House prices have fallen at their fast rate in more than a decade in Denmark, one of the most expensive property markets in Europe – and analysts fear the UK could be next.
In the third quarter of 2022 in Denmark house prices fell by 3.8%.
Denmark is one of the most expensive countries for housing in the EU, in 2021 Eurostat said Denmark is 78% above average.
Prices in neighbouring Sweden have been plummeting, with almost 20% of their value being lost in five months.
Analysts have said the rising costs of mortgages driven by increasing interest rates is the main reason prices are falling.
Some fear a similar pattern could play out in the UK.
What is happening to house prices in Denmark?
House prices were down 3.8% in the third quarter of 2022, the steepest fall since 2011.
This is down 2.1% to the same period in 2021.
The last time this happened in the fourth quarter of 2011 they dropped by 3.6% and in the final quarter of 2008 they fell by 7.8% during the financial crash.
Mira Lie Nielsen, a chief analyst at Nykredit Realkredit, Denmark’s biggest mortgage bank, said in a note reported by Bloomberg: "We expect that both house and apartment prices will drop by about 10% from a peak this summer to a trough in the autumn of next year."
Why are house prices falling?
The main reason analysts believe this has happened is because interest rates have risen sharply in Denmark.
They are now at 1.75%, which is still low when compared to the UK and US, but Denmark was the first country in the world to experiment with negative interest rates in 2012.
This experiment ended in September when the central bank brought them back into positive figures.
Since then it has increased rapidly and economists expect it to carry on rising.
This has pushed up the price of borrowing which many Danes have grown used to being almost free for a decade.
A similar situation is happening in Sweden where they too used negative interest rates to stimulate their economy.
One of the reasons the house prices have begun falling so rapidly in both countries is far more mortgages are on variable rates.
Just 8% of UK mortgages are variable but it is the norm in Sweden and Denmark, meaning every rise in interest rates is felt very quickly.
Is the UK heading in the same direction?
Experts believe the UK is heading in the same direction and is only being held off by the large amount of fix-rate mortgages keeping people temporarily protected from the hike in interest rates.
Interest rates in the UK are currently set at 3.5% and the consensus opinion is they will carry on rising for the foreseeable future.
House prices have already begun falling, but not at the rate seen in Denmark and Sweden.
According to Halifax prices fell by 1.5% in December and 2.4% in November.
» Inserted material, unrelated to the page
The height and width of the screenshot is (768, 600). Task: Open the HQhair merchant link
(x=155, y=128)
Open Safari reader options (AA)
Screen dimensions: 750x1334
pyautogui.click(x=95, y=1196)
Kim Kinnaird, director at Halifax Mortgages, said: "As we enter 2023, the housing market will continue to be impacted by the wider economic environment and, as buyers and sellers remain cautious, we expect there will be a reduction in both supply and demand overall, with house prices forecast to fall around 8% over the course of the year."
Similar to the Scandinavian nations the UK experienced a house-buying boom during the COVID lockdown which saw prices peak in August 2022.
But many believe that boom began to end with the war in Ukraine stimulating the inflation crisis that had begun setting in in the UK.
Jason Tebb, chief executive of property search website OnTheMarket.com, said: “All the upheaval – the macro-economic challenges and the chatter around fixed-rate mortgages, which although edging downwards are higher than we have grown used to – will inevitably impact the confidence of the average property-seeking consumer.
“However, people move for many different reasons and that’s not going to change, even if conditions are more challenging.”
But the UK is not Sweden or Denmark, and certain macro economic conditions may mean Britain may avoid some of the biggest decreases in house prices.
Nitesh Patel, strategic economist at Yorkshire Building Society, noted: "The one constant in the housing market – the lack of supply at all stages of homeownership – will remain, which will help to maintain house prices."